Monsieur le président, monsieur le secrétaire d'Etat, mes chers collègues, avant d'entamer ce débat sur l'ISF, je souhaite vous faire part de ma stupeur et de ma colère devant l'indécence totale et l'hypocrisie des tenants d'une remise en cause, pudiquement nommée « aménagement », de cet impôt relevant de la justice sociale.
Alors que nous abordons l'hiver, que des millions de nos concitoyens s'apprêtent à passer des moments difficiles, au point que le Gouvernement doive concéder une prime de Noël, d'ailleurs bien insuffisante - nous demandons qu'elle soit augmentée de 300 euros - que 3 millions de Français vivent avec 579 euros de ressources mensuelles selon le rapport de l'INSEE de 2004, que plus de 3 millions d'entre eux sont recensés au chômage, que plus de 10 millions subissent la précarité, le débat budgétaire de cette année s'est focalisé, sur l'initiative des plus libéraux, mais avec l'oeil bienveillant de M. Sarkozy et de l'ensemble du Gouvernement, sur le grand malheur de 300.000 Français - nous sommes plus de 60 millions - qui vont subir le joug d'une imposition sur leur fortune.
La lecture du compte rendu des débats de l'Assemblée nationale est édifiante et reflète un véritable concert de lamentations, d'apitoiements sur des victimes d'une société bien injuste à leur égard.
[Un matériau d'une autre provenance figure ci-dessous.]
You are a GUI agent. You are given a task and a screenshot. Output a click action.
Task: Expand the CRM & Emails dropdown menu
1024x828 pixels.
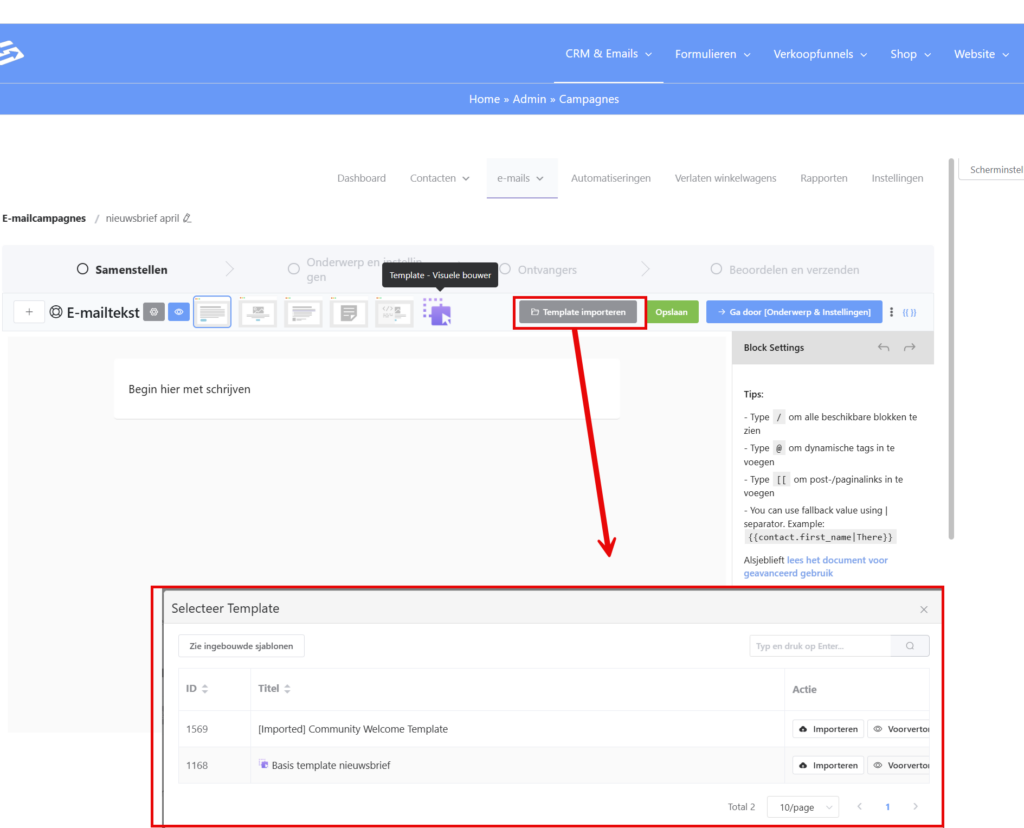tap(608, 54)
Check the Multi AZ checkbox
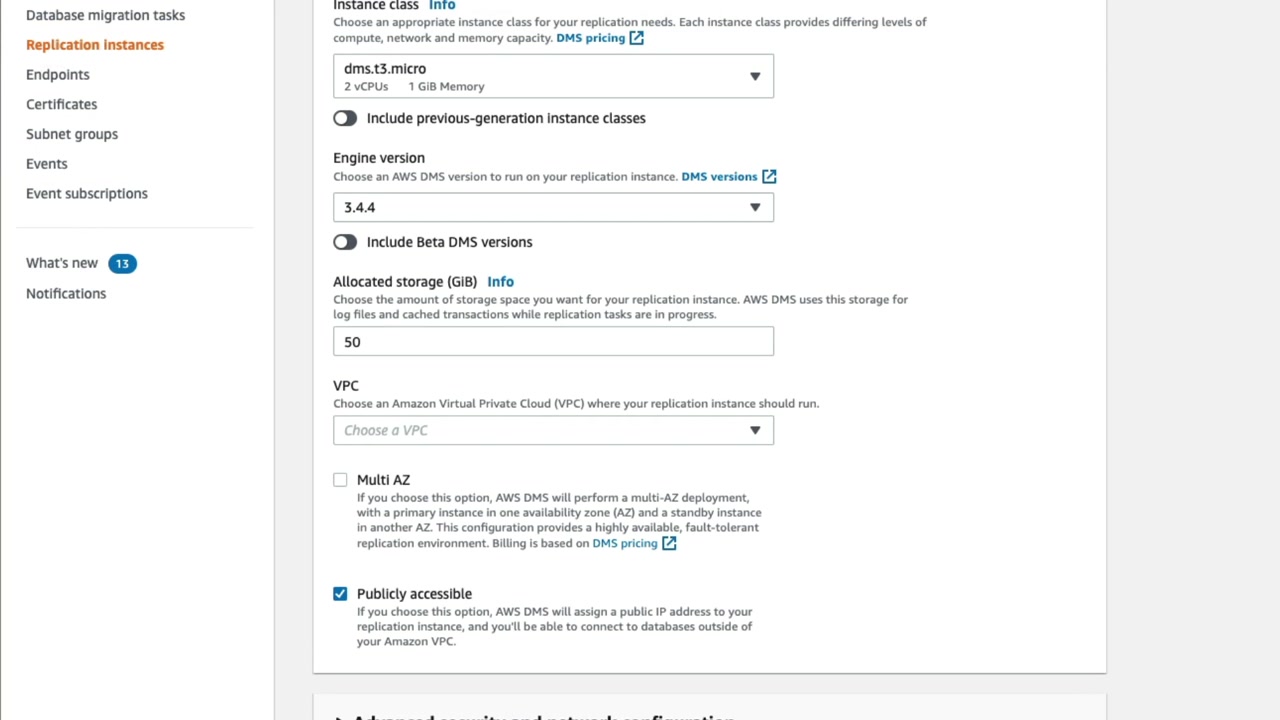Viewport: 1280px width, 720px height. tap(340, 480)
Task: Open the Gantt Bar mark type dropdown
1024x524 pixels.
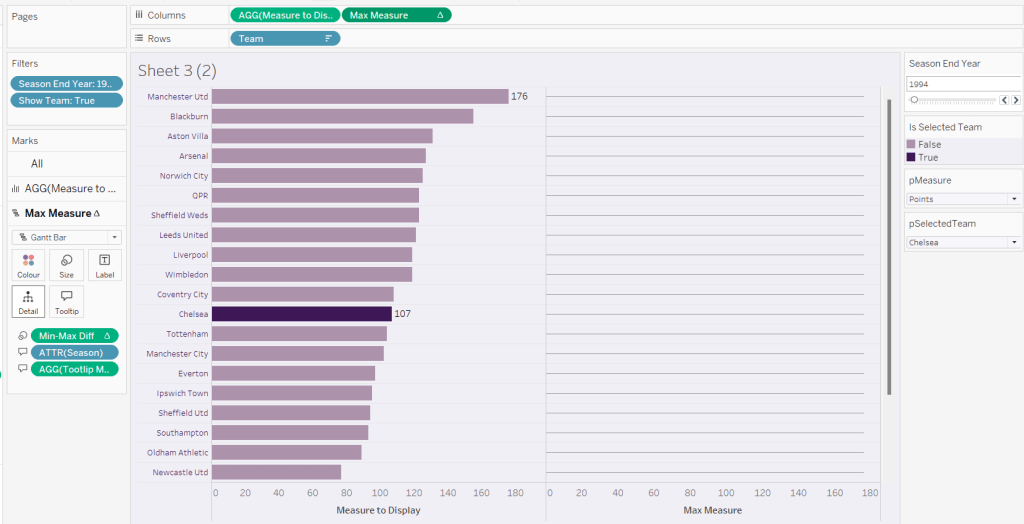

Pis, 350 personnes auraient même été bannies de notre territoire ! M. Marini a consacré à ce sujet, le 5 octobre dernier, un article surprenant dont il reprend la logique dans son rapport. Il « victimise » ces personnes qui font le choix de leur fortune contre celui de l'intérêt général, ces personnes qui confirment bien que l'argent n'a pas de patrie. L'indécence manifestée à l'égard de ceux qui souffrent réellement, qui bouclent difficilement les fins de mois est inadmissible.
Peut-on accepter en effet que la majorité parlementaire, le Gouvernement, qui ne fait rien contre les délocalisations, qui brade le service public aux intérêts privés, tentent de placer au centre du débat fiscal la justice de l'ISF ?
Je dénonce avec force ce tour de passe-passe idéologique, car c'est bien d'idéologie qu'il s'agit. Ce sont les préceptes ancrés des fondateurs du libéralisme qui sont repris au nom d'une modernité poussiéreuse.
Adam Smith n'indiquait-il pas que « l'homme économe est un bienfaiteur pour l'humanité » ? Deux siècles plus tard, la même chanson est reprise par le ministre, aujourd'hui président de l'UMP. Ainsi, M. Sarkozy déclarait, le 21 octobre dernier, devant les députés : « A cet égard, je voudrais faire état d'une conviction. Tous les Français n'ont évidemment pas la chance d'avoir d'un patrimoine. Mais l'égalité des chances, c'est le fait que chacun de nos compatriotes poussé par son travail acquiert un patrimoine pour le léguer à ses enfants. »
Comme à son habitude, M. Sarkozy se livre à un détournement de sens. L'égalité des chances est mise au service de la préservation inégalitaire du capital.
La droite, aiguillonnée par sa frange la plus libérale, n'a de cesse depuis 1982, date de la création de l'impôt sur les grandes fortunes, de vouloir supprimer cette participation a minima des plus riches à l'effort de solidarité.
Plutôt que d'adopter, comme en 1986, une mesure d'éradication, la droite préfère rogner petit à petit l'ISF. L'article 9 bis, qui permet la réactualisation du barème de cet impôt, s'inscrit dans cette stratégie tout comme les amendements que défendra M. Marini, dont certains étaient annoncés par M. Sarkozy lui-même, le 21 octobre dernier.
Les membres du groupe communiste républicain et citoyen voteront contre cet article, qui confirme le choix fondamental du Gouvernement, celui des plus riches et certainement pas, contrairement au tour de passe-passe sémantique de M. Sarkozy, celui du travail.